学位論文要旨



No 110779
著者(漢字) 倉本,繁
著者(英字)
著者(カナ) クラモト,シゲル
標題(和) アルミニウム合金の低温における変形と破壊
標題(洋)
報告番号 110779
報告番号 甲10779
学位授与日 1994.09.22
学位種別 課程博士
学位種類 博士(工学)
学位記番号 博工第3245号
研究科 工学系研究科
専攻 材料学専攻
論文審査委員 主査: 東京大学 教授 菅野,幹宏
 東京大学 教授 岸,輝雄
 東京大学 教授 栗林,一彦
 東京大学 教授 伊藤,邦夫
 東京大学 助教授 柴田,浩司
内容要旨

 21世紀初頭には国際協力による宇宙ステーションの運用が計画されており、我が国においても自主技術による初の大型ロケットH-IIが本年打ち上げられた。現在ロケットの推進剤には液体水素/酸素が用いられており、推進剤タンク用材料としては機密性に優れる溶接構造とすることが可能で、かつ低湿で顕著な脆性を示さないアルミニウム合金が用いられている。また、2020年の実現を目指す地球環境保全を目的とした国際水素エネルギーシステム構想(WE-NET計画)では、液体水素の海上長距離大量輸送を可能にするためのタンカーの開発が待たれている。ここでもタンカー用材料としてアルミニウム合金が使用される可能性が高い。
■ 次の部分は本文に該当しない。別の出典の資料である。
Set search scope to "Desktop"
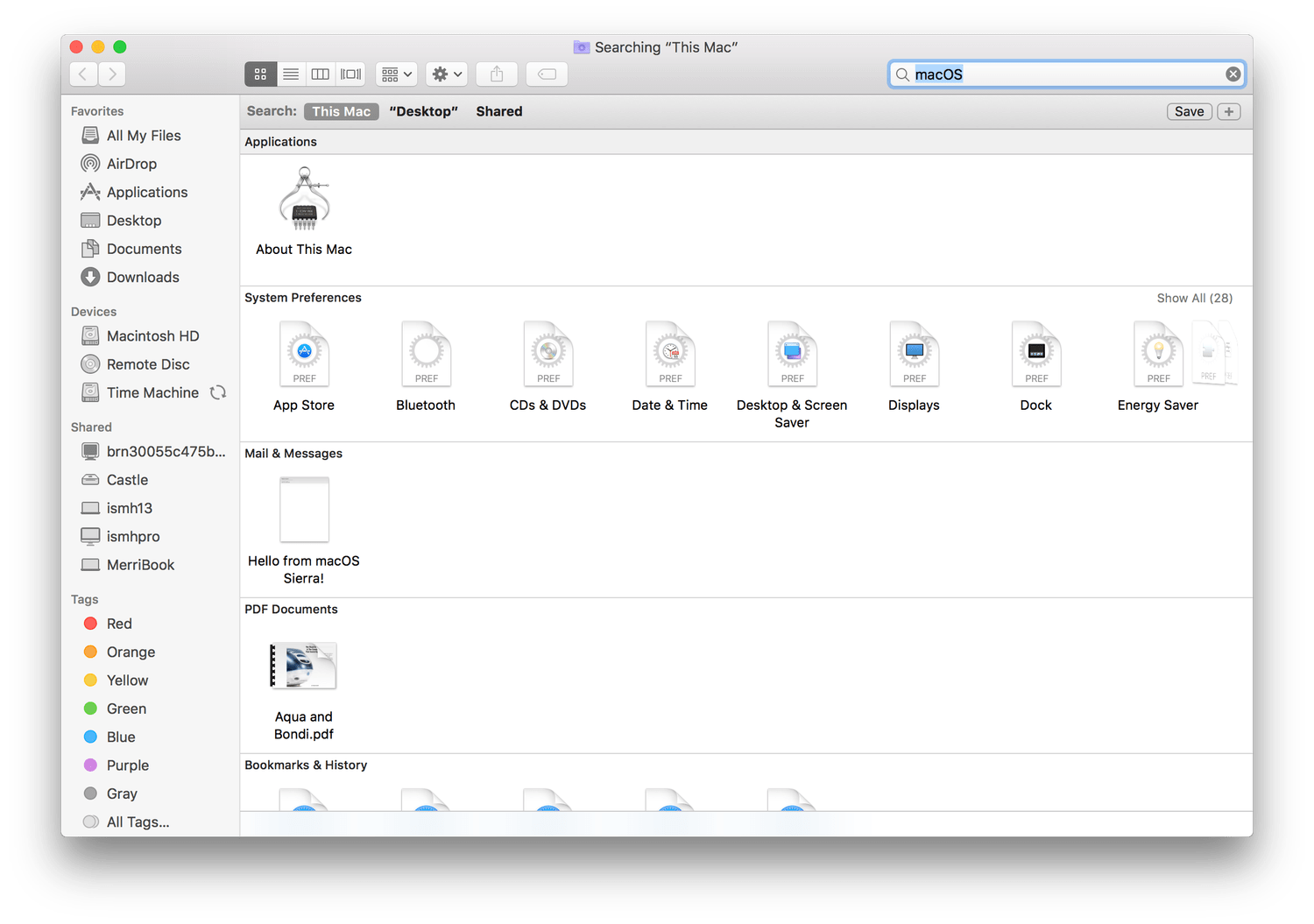 [423, 111]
さらに近年超伝導技術の応用が進みつつあり、低温用材料としてのアルミニウム合金の用途は今後確実に拡大するものと考えられる。しかし、現在使用されている合金は溶接可能であることを最優先に選ばれたものであり、元来低温での使用に適した合金として開発されたものではない。よって、低温での既存合金の機械的特性データの蓄積はあるものの、組織と低温での変形・破壊挙動との関係についてはほとんど明らかにされていない。そこで本研究では、低温での強度および靭性に優れるアルミニウム合金の開発の基礎的指針を得ることを目的とし、時効硬化型アルミニウム合金の低温における変形・破壊挙動と組織との関係について詳細に検討することにした。なお、従来アルミニウム合金がLNG(約100K)タンカー用材料として使用された実績があること、また将来的には上述のように宇宙および超伝導関連の分野等で極低温域(40K以下)で使用されること、さらに実験条件の安定性および実験遂行上の安全性等を考慮し、本研究においては低温での試験は液体窒素(77K)および液体ヘリウム(4.2K)を使用して行なった。
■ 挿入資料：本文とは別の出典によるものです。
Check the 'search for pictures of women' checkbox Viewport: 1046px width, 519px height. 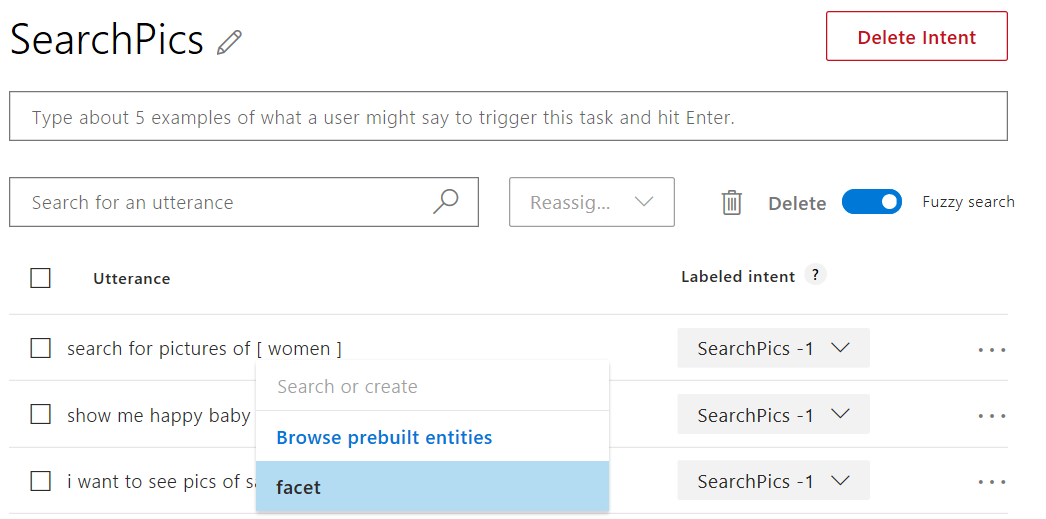41,348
 まず第1章では低温用材料に要求される特性、既存アルミニウム合金の低温での機械的特性、これまでに明らかにされている低温での変形および破壊挙動、そして合金開発の状況についてまとめた。そして現時点での問題点を明らかにし、本研究の目的を明確にした。

 次いで第2章『時効硬化型アルミニウム合金の低温における粒界破壊』では基礎的観点から、粗大結晶粒を有する3種類の時効硬化型アルミニウム合金(Al-4.5%Zn-1.5%Mg,Al-5%CuおよびAl-3%Li合金)を用いて低温での引張試験を行ない、粒界近傍の組織および粒内の変形組織と粒界破壊の様式との関係について詳細に検討した。その結果、Al-5%CuおよびAl-3%Li合金のように粒界近傍の組織が粗い(粗大な粒界上析出相と広いPFZを有する)場合にはディンプル型の粒界破壊、Al-4.5%Zn-1.5%Mg合金のように粒界近傍の組織が微細でかつ平面すべりが発達する場合にはレッジ型の粒界破壊が起こることがわかった。そしてディンプル型粒界破壊を起こす場合には試験温度により延性は変化しないが、レンジ型粒界破壊を起こす場合には延性が試験温度低下にともない低下することを明らかにした。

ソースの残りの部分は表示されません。